The regulations in section 40(1)(c) also give the RBZ the powers to prescribe any matter which in terms of the regulations is required or permitted to be prescribed or which, in the Reserve Bank’s opinion, is necessary or convenient to be prescribed in order to give effect to the regulations. In that regard, the RBZ, with the approval of the Ministry of Finance, issued Statutory Instrument 110 of 1996 (General Order) and various other Exchange Control directives whose effect is to preclude persons from externalising all resources, currencies or otherwise. Of particular note are sections 13(2) and 15(2) of the General Order which re-emphasises the need for export proceeds and imported goods to be received into the country within 90 days.

Now to turn on the question of how a breach of all these measures (as could be the case with some of the persons on the list) constitutes a crime, it is of paramount importance to note that Section 5 of the Exchange Control Act states that, any person who “contravenes or fails to comply with … the terms or conditions of any permit, authority, permission, direction, notice, order or other instrument made or issued under or by virtue of this Act; or for the purposes of this Act, makes any statement or produces any document which is false in any material particular; shall be guilty of an offence.”

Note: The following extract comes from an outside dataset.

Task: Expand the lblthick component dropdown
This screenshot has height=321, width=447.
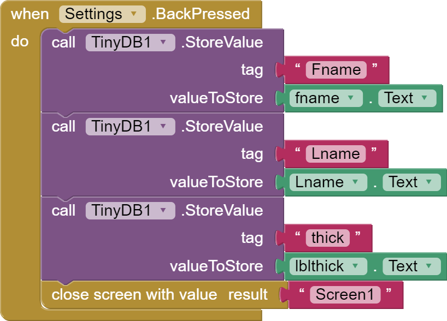Action: (x=356, y=266)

It is submitted that the effect of this provision is to criminalise any deviation from or breaches of the Regulations, General Order and all other Exchange Control Directives issued by the RBZ such as all the three “externalisation” categories covered by the list of persons alleged to have externalised. Further to this battalion of delegated legislative instruments, any person who either exports goods or makes foreign payments is mandated by Exchange Control Guidelines to make a legally binding declaration which in the case of exports is of the below similitude:

“In consideration of the grant of authority for the export of the goods specified above, I undertake:

a) to inform the authorised dealer to whom I have registered this declaration of my receipt in Zimbabwe of payment for the goods, or the return of the goods, within ten days of their receipt or return;

b) if any delay occurs in my receipt in Zimbabwe of payment for the goods or their return, as the case may be, or if I have reason to believe that there may be such a delay, promptly to inform the Authorised Dealer stated on this declaration of the reason for the delay, and to provide documentary evidence in support thereof; and

c) to ensure that the goods are exported, and that payment thereof is received or that they are returned, as the case may be, entirely in accordance with the terms and particulars stated above or, where applicable, in accordance with specific directions of RBZ conveyed to me by the aforementioned authorised dealer;

I acknowledge that a breach of any of the aforementioned undertakings shall constitute a breach of the authority granted to me in terms of the Exchange Control Act to export the goods subject of this application thereby rendering liable to a prosecution under the Act.”

It is submitted that other than just the above-discussed legislative provisions, this declaration presumably signed by those on the list at the time of their various transactions, would constitute another legal basis upon which they can be charged for contravention of the Exchange Control Act. The Act further provides in Section 5(3) that, a person convicted of an offence in terms of the Act shall be liable to such fine or imprisonment for such period as the court deems fit or to both fine and imprisonment.

As herein discussed, it thus would be advisable for the prosecution not to confine itself to the legal dictum related to externalisation of foreign currency but rather to rely on the wider provisions of the Exchange Control Act and its related subsidiary legislation for a successful prosecution of the “externalisation” cases as listed on the published list.